The Elephant in the Room

Updated: Oct 13, 2020

When my daughter was five years old, she attempted to sneak one of her favorite stuffed animals to day camp. As we walked out the door, I noticed she was unusually quiet. She kept a straight face and looked up at me from the corners of her eyes, as if I would not notice the huge, purple, tutu-wearing elephant she was holding behind her back. 


As I still chuckle about her efforts, I am reminded of the phrase 'the elephant in the room.' You've probably heard this idiom before. You know, when there is something obvious that everyone sees, but nobody talks about or addresses? We all have elephants in our personal lives, our workplaces, and our households. There are issues or concerns that we know exist, but don't address with our loved ones and family members, or even ourselves. Whether it's underlying tension, failing communication styles, bad habits, emotional baggage, addictions or mental health concerns, we find many reasons and justifications to keep disregarding these blatant matters. Embarrassment, shame, or simply just not knowing what else to do can cause us to do nothing. We walk around quietly pretending that all is okay, as if nobody else will notice - or even be affected by - the huge, purple, dancing elephants protruding behind our backs.


What do we do with such things?

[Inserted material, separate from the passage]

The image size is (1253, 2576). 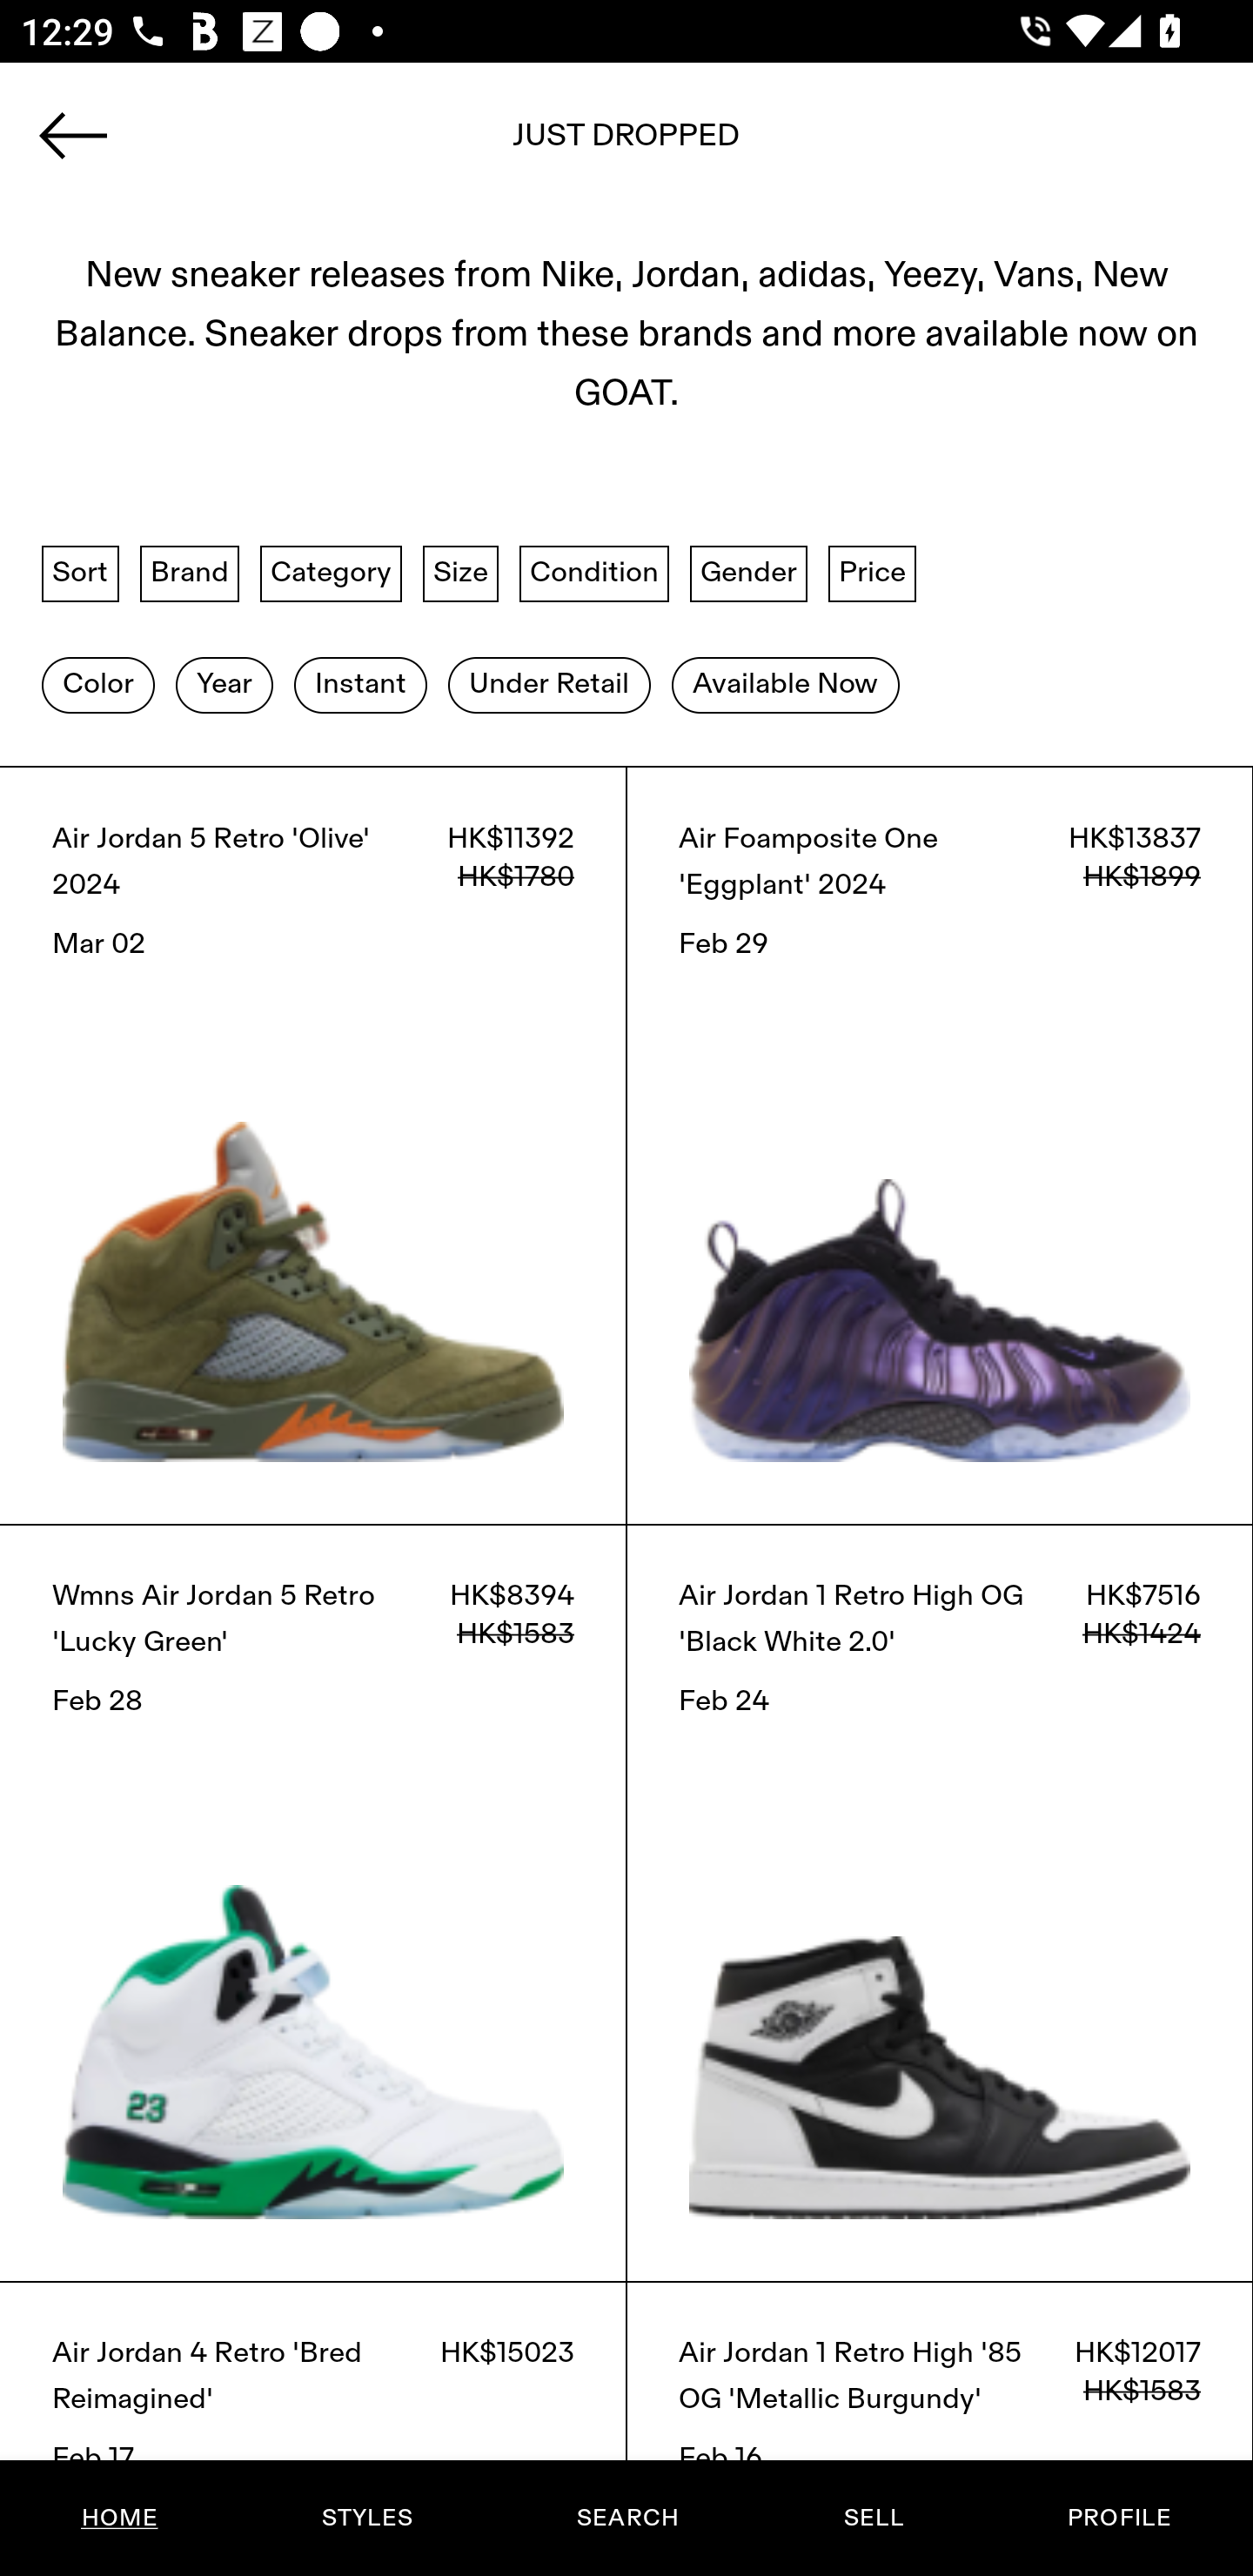 I want to click on Color, so click(x=97, y=683).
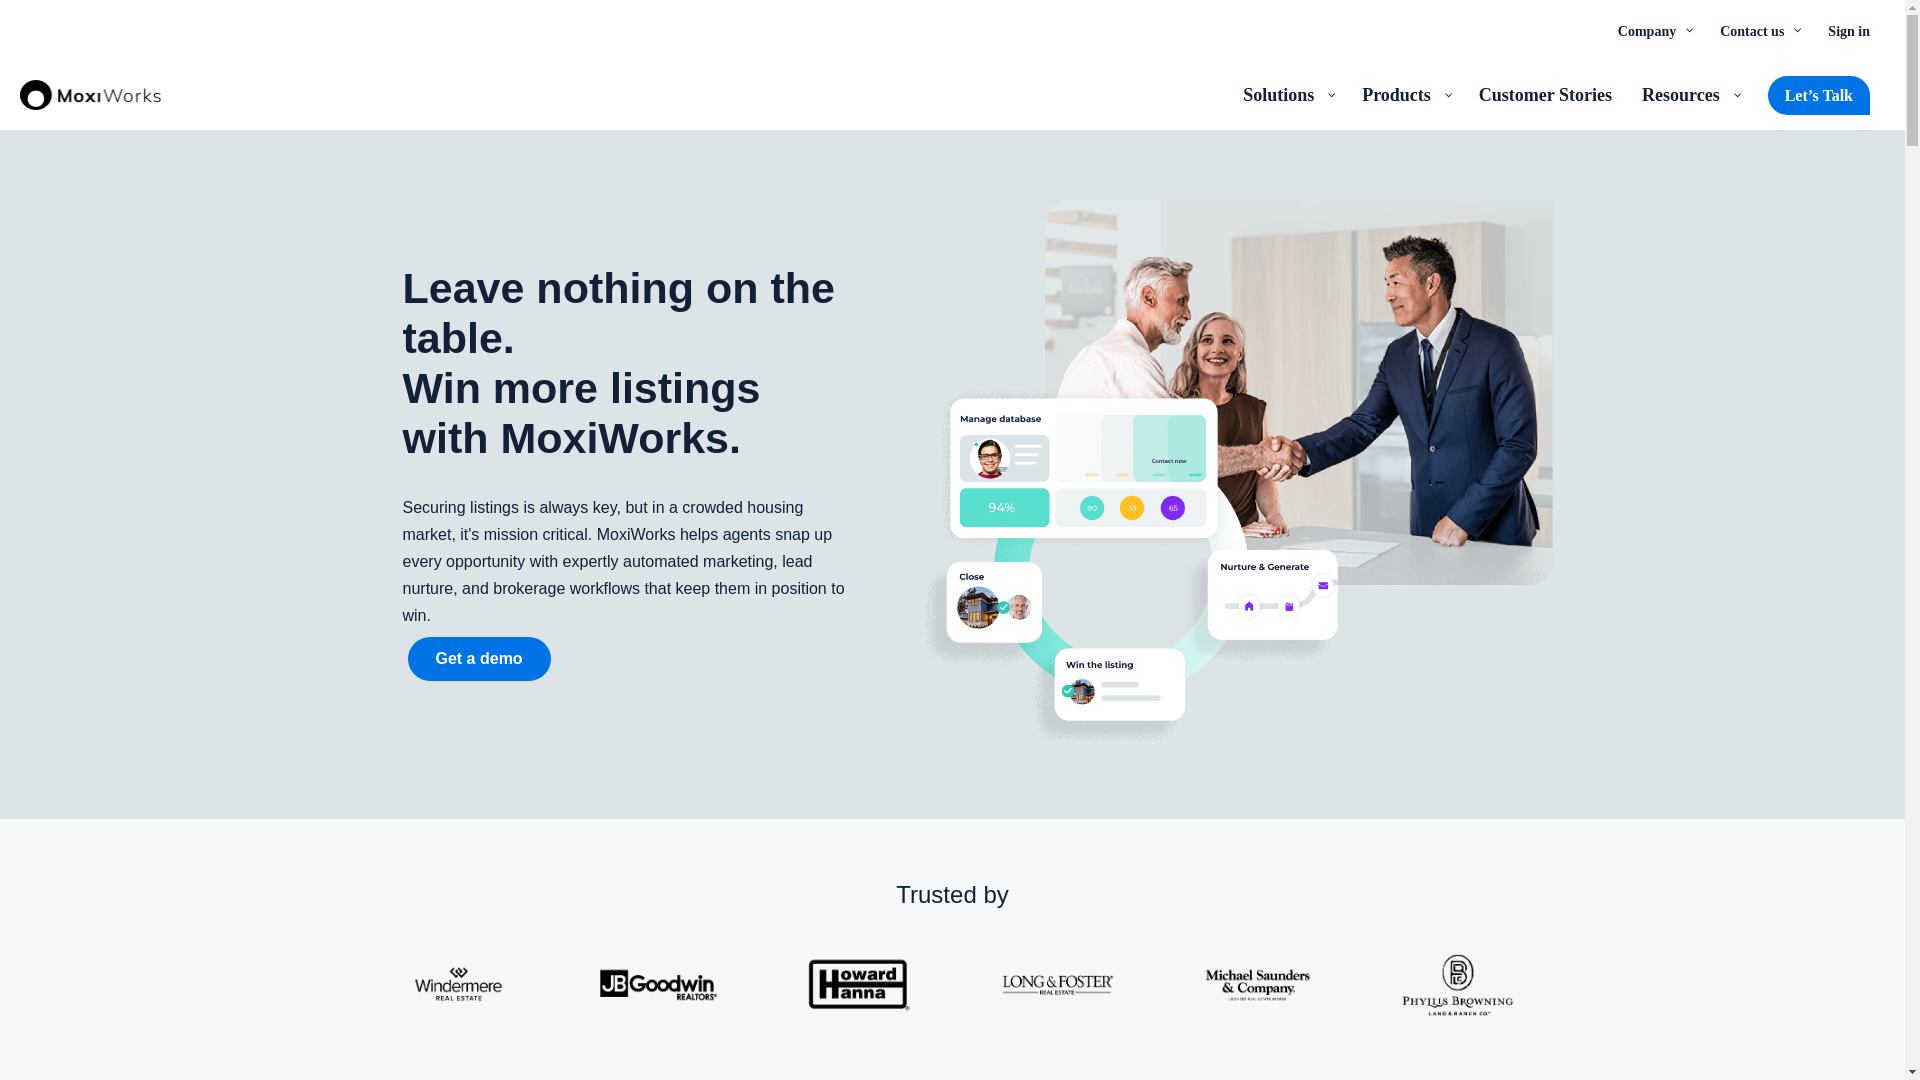  Describe the element at coordinates (1848, 30) in the screenshot. I see `Sign in` at that location.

First, acknowledge that an elephant is there. Don't let guilt or shame keep you burdened. You don't have to go through life with a weight on your back. Freedom is possible. Seek out appropriate resources for resolutions and assistance. For every problem, there is a solution. Sometimes it's just a matter of doing research, reflection, and reaching out for help. 


Elephants are huge, heavy, and not easy to move, but admitting that they are there can be a powerful first step.